Ação com ar mundano faz de ‘Supremacia Bourne’ o novo símbolo do gênero
Quando eu era menininho e ouvia os mais velhos falando dos filmes de antigamente, pensava que todos, todos, todos eram obras de arte que traziam idéias capazes de mudar o mundo. Filmes cheios de profundidade temática, de estofo cultural.
Vê-los, no entanto, era uma decepção. Os subtextos não estavam claros pra mim, por falta de cultura mesmo, por falta de contexto histórico e ideológico. Mas não era só isso. O problema é que na descrição romântica dos mais velhos, comédias, dramas lacrimogêneos e aventuras desvairadas ganhavam ares de obras imortais. Tudo o que era novo, tudo o que era feito no meu tempo de criança, era irrelevante. Uma imensa bobagem.
Sei que é provavelmente um desperdício usar essa introdução para falar de “A Supremacia Bourne”, mas é que a sensação que eu tive foi de que vi um novo “Operação França”, mas que isso só vai ser notado daqui mais uns dez anos.
O que são aquelas sequências de ação filmadas com câmera na mão? “Bourne” é enervante e cansativo no que essas palavras podem ter de mais positivo para a experiência de ver um filme. Você fica na pontinha da poltrona e se sente fisicamente desgastado já no meio da projeção, porque passou todo o tempo atento, acompanhando o desenrolar das situações de risco nas quais o herói se mete.
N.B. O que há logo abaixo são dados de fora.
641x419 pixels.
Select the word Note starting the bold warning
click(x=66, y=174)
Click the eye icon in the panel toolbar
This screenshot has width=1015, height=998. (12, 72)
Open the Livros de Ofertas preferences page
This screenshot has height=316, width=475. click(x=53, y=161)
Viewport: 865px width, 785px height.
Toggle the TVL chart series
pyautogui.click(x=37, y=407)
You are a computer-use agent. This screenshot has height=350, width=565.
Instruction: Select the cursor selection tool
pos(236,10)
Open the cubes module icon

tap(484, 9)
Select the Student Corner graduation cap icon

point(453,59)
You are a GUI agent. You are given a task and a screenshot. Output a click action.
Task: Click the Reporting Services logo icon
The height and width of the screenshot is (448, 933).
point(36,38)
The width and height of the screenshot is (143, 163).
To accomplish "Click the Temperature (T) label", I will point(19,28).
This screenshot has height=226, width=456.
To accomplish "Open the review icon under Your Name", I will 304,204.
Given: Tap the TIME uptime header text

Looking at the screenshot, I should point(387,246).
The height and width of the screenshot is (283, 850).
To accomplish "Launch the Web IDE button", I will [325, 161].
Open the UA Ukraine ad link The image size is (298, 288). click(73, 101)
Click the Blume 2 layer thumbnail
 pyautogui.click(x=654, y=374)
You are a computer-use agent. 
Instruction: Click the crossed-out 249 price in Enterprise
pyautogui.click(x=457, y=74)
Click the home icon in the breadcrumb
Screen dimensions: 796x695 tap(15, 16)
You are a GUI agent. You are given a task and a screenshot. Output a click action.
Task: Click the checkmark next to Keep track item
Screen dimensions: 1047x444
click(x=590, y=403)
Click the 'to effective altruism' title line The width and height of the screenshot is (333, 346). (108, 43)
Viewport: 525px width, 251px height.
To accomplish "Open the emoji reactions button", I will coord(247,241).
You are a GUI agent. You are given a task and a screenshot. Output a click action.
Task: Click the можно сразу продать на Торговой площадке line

Damon, bem conduzido, dá a perfeita mistura de tensão e frieza de seu personagem. Ele nunca se desespera, mesmo diante das situações aparentemente mais insolúveis. Ao mesmo tempo, não sabe o que é o verbo relaxar.
O diretor Paul Greengrass pega o pacote pop que Doug Liman fez no primeiro filme, joga no chão, pisa em cima, suja, rasga daqui e dali e faz um trabalho impecável de transformar em algo palpável e crível o universo inconsistente de super-espiões que caminham no meio de meros mortais e são capazes de qualquer façanha. Nesta jornada, constrói um filme de ação que faz o que se espera do gênero, emociona, e ainda entrega massa cinzenta em bandeja não de prata, mas de latão, bem ao estilo mundano de “Supremacia Bourne”. De lata e suja de sangue, claro.